What Is Big Data?

what is big data

What Is Big Data?

What is big data? This question has been plaguing businesspeople and IT administrators as a seemingly unanswerable question, even as advances in technology have made it seemingly intuitively obvious. However, as big data continues to grow and develop, the confusion about what is big data grows as well. Today, we will look at some of the definitions that the “big data” terminology evokes and explore some of the applications that are being built on this new foundation.

Big Data is now a household term in many circles, including government agencies and industry. But what is big data? The term refers to both unstructured and structured data. Unstructured data is anything that is not considered to have a specific purpose.
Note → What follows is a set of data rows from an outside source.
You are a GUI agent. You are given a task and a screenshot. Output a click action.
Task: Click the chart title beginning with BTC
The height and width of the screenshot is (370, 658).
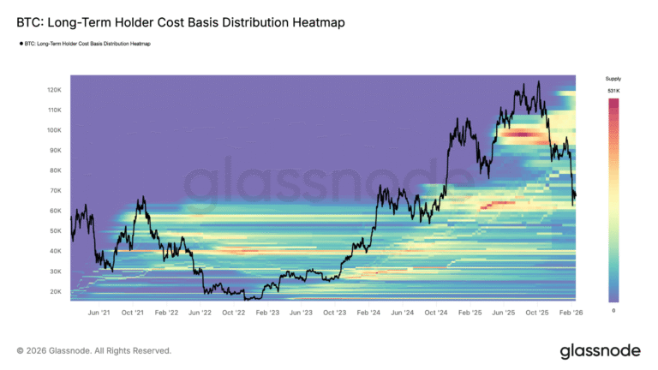click(x=181, y=23)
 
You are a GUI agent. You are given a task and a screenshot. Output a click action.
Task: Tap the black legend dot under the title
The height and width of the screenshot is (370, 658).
click(x=20, y=42)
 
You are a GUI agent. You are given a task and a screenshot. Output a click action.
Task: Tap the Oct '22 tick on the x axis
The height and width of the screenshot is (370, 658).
click(x=235, y=313)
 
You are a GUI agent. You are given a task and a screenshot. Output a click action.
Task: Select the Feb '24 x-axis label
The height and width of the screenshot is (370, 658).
click(x=368, y=313)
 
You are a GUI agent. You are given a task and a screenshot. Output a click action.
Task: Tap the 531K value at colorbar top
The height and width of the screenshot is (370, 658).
click(x=613, y=91)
Structured data on the other hand, is very specific – usually measured in terms of time or space – and can be easily analyzed over a period of time or space to yield results that can be used to assist human decision making in various situations. It is often used in business to support sales, customer service and product management, among other areas.

As opposed to the unstructured data, which many view as a burden bearing nuisance, structured data is actually a useful tool in a number of circumstances. For example, big data mining involves mining unstructured data in order to provide information relevant to a business decision making process. Examples of structured data mining techniques include Text Mining and Information Mining. In addition, data mining can also involve building predictive databases, like that used by Yahoo! Answers.
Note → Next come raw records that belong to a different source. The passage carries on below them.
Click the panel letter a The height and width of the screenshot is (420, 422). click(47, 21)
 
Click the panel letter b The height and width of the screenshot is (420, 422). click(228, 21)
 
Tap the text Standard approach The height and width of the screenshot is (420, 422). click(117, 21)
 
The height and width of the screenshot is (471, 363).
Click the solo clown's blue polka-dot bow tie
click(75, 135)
Another application is velocity dialer technology. This is based on the idea that a phone call placed with a specific targeted description, such as product name, can yield a highly relevant response in a very short period of time. More specifically, this is done by “literally” dialing a targeted number or keyword combination at random. When more than one “result” page is returned in rapid succession, the resulting “snapshot” is used to make decisions about product launch, ad strategy, packaging and distribution, all done by using structured data mining techniques. This is unlike unstructured velocity dialer techniques, which rely on fast, semi-automatic dialing methods and call queue systems.

While there are clear benefits to using data sets constructed this way, the biggest question is: what is big data, really? And, how does it impact on business activities? The answer lies in three vs. two factors. These include:

In short structured processing is often associated with a structured data analysis technique – the goal being the construction of a predictive database. The underlying principle is that by using well-defined targeted keywords over a long period of time, a business can create a database that can be used for making decisions about marketing strategies, product launch, and deployment, customer contact, etc. In short, it means that using traditional manual methods such as phone and face-to-face interactions, a business can still extract valuable information that can be used in a strategic manner. The inherent logic behind such a system, however, goes far beyond the simple construction of a database.

Structured queries are constructed so that a business can find specific, actionable information according to a predefined set of rules – not a random, “wild” call volume. With the advent of unstructured velocity dialer technologies (which allow the production of certain kinds of calls without having to assemble or analyze any pre-existing data), marketers have been able to tap into the potential of what is called “big data.” Such techniques are now commonly used to generate and track customer experience metrics, product insight and market insight, behavioral data, and the like.

As discussed above, what is big data? In my opinion, the future holds many answers as we move toward the implementation of more advanced systems (such as predictive dialers) and more sophisticated ways of extracting, organizing and analyzing large amounts of data sets. However, for the time being, it seems to boil down to the three Vs: quality, insight and value.